Even in China, the world’s largest car market, EV sales in 2017 were only about 1 million units. Total US passenger car sales were about 18 million units. (Now, eight years later, US passenger car sales have slid to about 16 million units, and Chinese EV sales have risen to that same level. Next year, most likely, Chinese EV sales will surpass the total number of all passenger cars sold in the US.)

When it comes to autonomy, specifically, as robotaxi services have started up, critics of these services have been forced to shut down the same handful of arguments they trotted out ad nauseum: that autonomous cars could not handle left-hand turns, that they would always need a safety driver as a backup, or that they would always be expensive to operate due to licensing costs (‘medallions’).


A Look Ahead


But robotaxi services have launched, starting in large cities as Seba and Arbib said they would. Their ridership and service areas are growing exponentially and if anyone doubts that the incumbent makers of human-driven, combustion-based vehicles will not be impacted by these new technologies, the burden is on them to explain why.

The adoption of electric vehicles has helped to drive down the prices of lithium-ion battery prices, opening up entire new possibilities, like the rise of very-low-cost EVs, electric ships, electric trucks (including autonomous ones, like those by Aurora, which currently on the road), and energy storage systems for the electric grid. All of these things, which were also essentially science fiction when ‘Rethinking Transportation’ was published, are developing rapidly in their own rights.

What further effects might autonomous, electric vehicles (of all kinds) have in the coming few years? To answer that, we only need to look back through ‘Rethinking Transportation’. One of the potentially biggest impacts Seba and Arbib mention is the use and valuation of land, both in built-up and rural areas.
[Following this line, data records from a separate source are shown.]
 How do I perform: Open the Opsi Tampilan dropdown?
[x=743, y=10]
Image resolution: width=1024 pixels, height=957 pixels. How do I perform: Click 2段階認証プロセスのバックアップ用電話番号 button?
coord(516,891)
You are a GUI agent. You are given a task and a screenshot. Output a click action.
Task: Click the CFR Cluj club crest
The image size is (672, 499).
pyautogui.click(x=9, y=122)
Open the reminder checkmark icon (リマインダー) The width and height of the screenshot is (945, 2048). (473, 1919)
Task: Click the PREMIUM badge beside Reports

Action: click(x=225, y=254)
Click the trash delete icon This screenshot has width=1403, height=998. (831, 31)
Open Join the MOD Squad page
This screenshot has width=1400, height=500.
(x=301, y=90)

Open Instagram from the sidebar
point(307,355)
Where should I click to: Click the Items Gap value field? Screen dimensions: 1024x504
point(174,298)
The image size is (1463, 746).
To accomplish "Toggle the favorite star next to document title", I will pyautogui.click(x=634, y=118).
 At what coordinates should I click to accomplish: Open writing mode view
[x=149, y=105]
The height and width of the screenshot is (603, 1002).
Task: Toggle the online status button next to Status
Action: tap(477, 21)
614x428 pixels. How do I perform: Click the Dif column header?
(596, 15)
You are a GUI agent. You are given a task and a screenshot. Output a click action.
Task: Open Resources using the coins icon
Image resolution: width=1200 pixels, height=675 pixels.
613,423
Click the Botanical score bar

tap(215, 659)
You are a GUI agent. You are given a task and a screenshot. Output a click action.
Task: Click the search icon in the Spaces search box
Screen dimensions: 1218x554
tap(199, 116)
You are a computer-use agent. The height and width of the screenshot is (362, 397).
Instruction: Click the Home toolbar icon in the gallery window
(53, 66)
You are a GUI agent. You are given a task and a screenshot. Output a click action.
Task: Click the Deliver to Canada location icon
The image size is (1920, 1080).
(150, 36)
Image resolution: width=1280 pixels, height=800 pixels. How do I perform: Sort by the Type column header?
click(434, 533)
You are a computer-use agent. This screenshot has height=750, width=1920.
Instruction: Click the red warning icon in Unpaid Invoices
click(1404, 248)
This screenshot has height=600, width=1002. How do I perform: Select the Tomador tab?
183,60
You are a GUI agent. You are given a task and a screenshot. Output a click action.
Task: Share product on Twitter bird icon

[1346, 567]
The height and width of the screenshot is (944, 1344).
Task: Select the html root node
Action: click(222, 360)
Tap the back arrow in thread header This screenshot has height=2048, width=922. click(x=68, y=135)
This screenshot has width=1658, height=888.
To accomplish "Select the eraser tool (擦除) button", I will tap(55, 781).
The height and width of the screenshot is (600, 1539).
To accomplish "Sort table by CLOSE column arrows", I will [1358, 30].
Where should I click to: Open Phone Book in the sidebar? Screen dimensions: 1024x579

As the number of privately owned vehicles declines, so too will the need for urban parking lots, on-street parking and, in suburban areas, private garages. All could be renovated for other uses. In rural areas, 40% of the corn (maize) grown in the US is used to produce ethanol as a fuel additive, a need that will diminish as the demand for liquid fuels declines.

And the technologies underlying robotaxis — like cheap batteries, sensors and powerful AI systems — are opening new opportunities in robotics, 100% solar-wind-and-battery electric grids, and drones.

These applications seem as fantastical now as autonomous robotaxis did just a few years ago, but are likewise poised to develop just as rapidly.